Spiders from the Shadows

FOURTEEN

They gathered in a small room at the end of the hall, their chairs facing each other and only a few feet apart. Azadeh watched the others but didn’t participate, sitting slightly behind them on the floor. Sara reached for her hand and held it between the chairs.

Sam pulled out his small military Scriptures, held them a moment then looked up at his family and cleared his throat. “I used to laugh at these,” he said. “I’m sorry to tell you that, but it’s true—I used to think it was ridiculous. I mean, come on: angels, visions and parting the sea. Dead men living. Healing the sick. But then a good friend—you’ve heard me talk about Bono—asked me a very simple question. ‘Someone had to write the Bible,’ he said. ‘I mean, you hold it in your hands. It’s there. Someone wrote it. Now the only thing you have to figure out is this: Did the men who wrote it know God?’

“I thought about that a lot. Did ancient prophets really write those words, and did they know God, not just know of Him, but know Him?” Sam dropped his head, his voice cracking. “Now I know they did, and that gives us more power than anything else we could hope for in this world.”

He fell silent, his eyes down to the floor, then looked up at them again. “You don’t know how many nights I have thanked God that He gave me such a family. I mean, you guys know about my mom and dad. I would have been like them. I know that. But from the first day I came to your house—and I’ll remember this forever—from that first day I was thrust into your home, you always made me feel loved. I don’t know how or why you’d do that, but I am grateful. You’re my family, and I would do anything for you.”

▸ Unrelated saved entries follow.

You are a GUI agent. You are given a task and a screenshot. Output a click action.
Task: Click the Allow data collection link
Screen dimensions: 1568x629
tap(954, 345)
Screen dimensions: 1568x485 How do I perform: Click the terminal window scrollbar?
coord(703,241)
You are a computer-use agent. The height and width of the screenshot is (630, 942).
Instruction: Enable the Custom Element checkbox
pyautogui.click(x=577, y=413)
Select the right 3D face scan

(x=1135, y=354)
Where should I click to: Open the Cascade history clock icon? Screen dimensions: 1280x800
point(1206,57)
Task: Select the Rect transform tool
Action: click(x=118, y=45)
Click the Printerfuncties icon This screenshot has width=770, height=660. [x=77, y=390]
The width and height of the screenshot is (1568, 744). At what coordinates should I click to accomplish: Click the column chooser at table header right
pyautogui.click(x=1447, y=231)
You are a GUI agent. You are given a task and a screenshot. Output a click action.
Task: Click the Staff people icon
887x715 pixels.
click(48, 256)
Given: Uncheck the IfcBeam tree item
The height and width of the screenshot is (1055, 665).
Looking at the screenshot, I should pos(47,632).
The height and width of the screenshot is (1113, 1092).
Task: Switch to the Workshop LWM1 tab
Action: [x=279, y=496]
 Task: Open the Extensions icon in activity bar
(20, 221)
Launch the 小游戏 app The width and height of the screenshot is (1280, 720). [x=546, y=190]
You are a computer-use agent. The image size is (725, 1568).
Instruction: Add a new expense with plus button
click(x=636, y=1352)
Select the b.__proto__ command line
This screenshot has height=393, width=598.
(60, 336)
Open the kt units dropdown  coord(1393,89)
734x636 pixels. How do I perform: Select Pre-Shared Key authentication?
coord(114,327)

His voice trailed off. No one said anything. Azadeh watched him carefully. She got only a little of what he was talking about but there was something in his words, something in his eyes, a lost look, an orphaned look, that she immediately understood.

Sam looked at them, then bowed his head and said a short prayer. “OK, how do you want to do this?” he asked.

They were quiet for a moment until Luke said, “Do you remember how, when we were kids and traveling, we used to say our favorite Scriptures in the car before we’d fall asleep? Let’s do that now. That can be our Sunday sermon.”

They went around the circle, Sara going first. Sam was last. He thought a minute then told them, “I don’t have a single favorite Scripture. Mine is a series of Scriptures, but they tell the story of my life, I think. So this is how I see the Lord. This is how I see myself.”

Sara watched him carefully, sensing this was one of those rare moments when she would get to see what was inside one of her children’s hearts.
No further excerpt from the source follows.